The crucial issue is this: first-person shooters reward player skill. The faster you are at aiming, the better you are at moving, the more likely you will succeed in an FPS. Role-playing games can involve that (especially action-RPGs), but they always rely on character skill. Your character statistics, items, and skills will help you succeed, or cause you to fail, regardless of how speedy you are with a mouse or a controller. Deus Ex
managed to find just the right balance where both player and character skill were important for success.
Generally, the balance leans toward the shooter side. For example, Far Cry 3
is at its best as a pure shooter, freed from the constraints of its plot or the necessity of its skill system. Spy, plan, aim, reload, run, hide, and do it again. Sure, the skills can help a bit, but it's easy to imagine Far Cry 3
without them, as previous games in that series were. This is a consistent issue in most FPS/RPG hybrids. Looking back back a decade to No One Lives Forever 2
, there's another sequel to a cult hit first-person shooter with a skill system that, while not necessarily bad, didn't enhance the core setting and mechanics that made its prequel so astonishing.

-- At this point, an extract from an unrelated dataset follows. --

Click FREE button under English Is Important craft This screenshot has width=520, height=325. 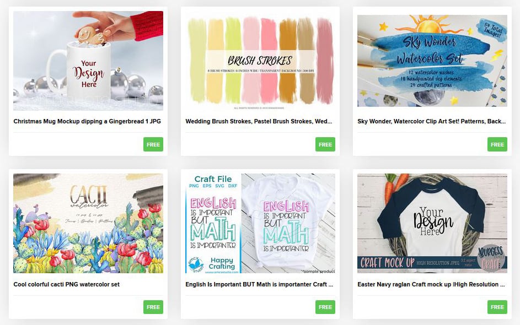pos(325,307)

Even in games with more robust role-playing systems, balance is still critical. 2011's Deus Ex: Human Revolution
had a skill tree that was more critical than Far Cry 3
's, but it wasn't entirely balanced with the rest of the game. By the time I was halfway through the game, I had every skill that I thought I wanted or needed, so I just spent the game's Praxis points on anything that might have seemed at all useful at some point, even if it didn't fit my play-style and I never used it. Even a classic like BioShock
succeeded in large part by suppressing the importance of its skills and treating them more as another weapon to be managed, shooter-style, than as a full hybrid. You could shoot an enemy with a shotgun or you could shoot him with bees, in other words.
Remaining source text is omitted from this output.